Animots, Jean-Jacques Marimbert
Animots, décembre 2015, Illustrations Etienne Lodého, 103 pages, 15 €
Ecrivain(s): Jean-Jacques Marimbert Edition: Carnets du dessert de luneAvec un titre pareil, on pouvait s’y attendre : l’ombre tutélaire de Francis Ponge traverse et retraverse souvent ce recueil. Les « animots » sont ici calés entre leur réalité organique, ou imaginaire, ou poétique, et les mots pour le dire. Plus exactement chez Marimbert, pour le pétrir. La langue – Lacan nous conseillerait ici d’écrire lalangue tant il s’agit chez Marimbert d’un véritable organe – est la matière première de cette écriture, toute entière tournée vers la musicalité. Assonances, allitérations sont la structure même du poème, dominant le sens, se contentant de l’évoquer, avec la puissance d’une évocation. Il nous faut entendre les ou/u/o de « la chouette » :
Dormir enfin dormir
Paupières ourlets de peau
Fripée rose non jaune
Noire de charbon
Mais dormir ne plus
Penser à quoi que ce soit
Sous les paupières deux yeux
De lune froufrou de plumes
Disque blanc de l’effraie
Percé d’un bec duveteux.
(…)
La cassure du « vers » ne cède jamais à la mode triviale du hasard ou du besoin. Même incise dans une phrase, elle intervient à point nommé, avec quelque chose de l’obligation (sémantique parfois, musicale souvent, poétique toujours).

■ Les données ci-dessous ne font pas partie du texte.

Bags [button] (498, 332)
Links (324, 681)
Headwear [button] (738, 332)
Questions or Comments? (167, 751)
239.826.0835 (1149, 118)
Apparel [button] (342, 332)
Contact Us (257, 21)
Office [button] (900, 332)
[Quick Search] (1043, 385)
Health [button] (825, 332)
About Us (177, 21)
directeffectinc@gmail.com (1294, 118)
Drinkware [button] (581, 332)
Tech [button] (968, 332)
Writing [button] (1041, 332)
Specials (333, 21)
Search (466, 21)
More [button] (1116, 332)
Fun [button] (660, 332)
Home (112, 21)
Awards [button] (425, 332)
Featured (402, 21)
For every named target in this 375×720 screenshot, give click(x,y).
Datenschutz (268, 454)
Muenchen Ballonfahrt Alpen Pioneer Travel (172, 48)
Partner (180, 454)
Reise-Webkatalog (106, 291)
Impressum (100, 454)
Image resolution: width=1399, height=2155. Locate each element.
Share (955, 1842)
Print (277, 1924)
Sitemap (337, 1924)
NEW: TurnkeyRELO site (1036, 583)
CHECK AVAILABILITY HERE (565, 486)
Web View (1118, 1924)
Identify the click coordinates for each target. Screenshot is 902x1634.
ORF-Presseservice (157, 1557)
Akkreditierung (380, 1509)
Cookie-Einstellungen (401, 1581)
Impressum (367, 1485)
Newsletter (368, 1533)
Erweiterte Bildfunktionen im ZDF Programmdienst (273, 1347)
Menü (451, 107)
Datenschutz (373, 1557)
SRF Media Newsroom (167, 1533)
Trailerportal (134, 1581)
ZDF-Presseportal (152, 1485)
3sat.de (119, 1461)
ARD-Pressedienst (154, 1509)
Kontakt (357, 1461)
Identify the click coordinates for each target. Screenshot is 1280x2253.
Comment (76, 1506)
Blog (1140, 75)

La poésie de Jean-Jacques Marimbert a mûri. Au rythme syncopé et rude de La Fourche (lire l’article consacré à ce recueil), Animots substitue une harmonie nouvelle, faite de chuintements, de vocalises. L’effet général, sans rien perdre de l’âpreté du réel, est l’arrivée d’une confiance nouvelle. Confiance en lui, en son art, en sa maîtrise de la langue poétique. Mais confiance aussi – qui suinte peu à peu du recueil entier – en l’homme peut-être, en la vie. Le regard porté sur la nature – regard pervers bien sûr, regard de poète – est plein d’empathie malgré tout, malgré la douleur, malgré la nuit. Cette alternance d’obscurité et de lumière, métaphore de nos vies, éclate dans un poème qui porte le titre de l’oiseau noir, Corbeaux et qui, au bout de la nuit, retrouve la vie :
Corbeaux
Le rire des corbeaux
Racle l’écorce matinale
Il donne aux peupliers
Nus et gelés la couleur
Des os rongés par la
Médisance des vents
Contraires de la vallée.
Collines de hêtres au
Loin se jouent du ciel
Mité qu’un enfant vise
Cailloux du chemin les
Galoches crottées se
Souviennent de l’été
Chemins bourdonnent
La mort chante en vain
Au creux du ruisseau.
Les illustrations d’Etienne Lodého sont une formidable pause du regard à chaque page, portées par le jeu d’ombre et de lumière qu’impose le texte.
En ces jours de peine et d’angoisse, les poèmes de Jean-Jacques Marimbert viennent rappeler à quel point la poésie est une nécessité vitale.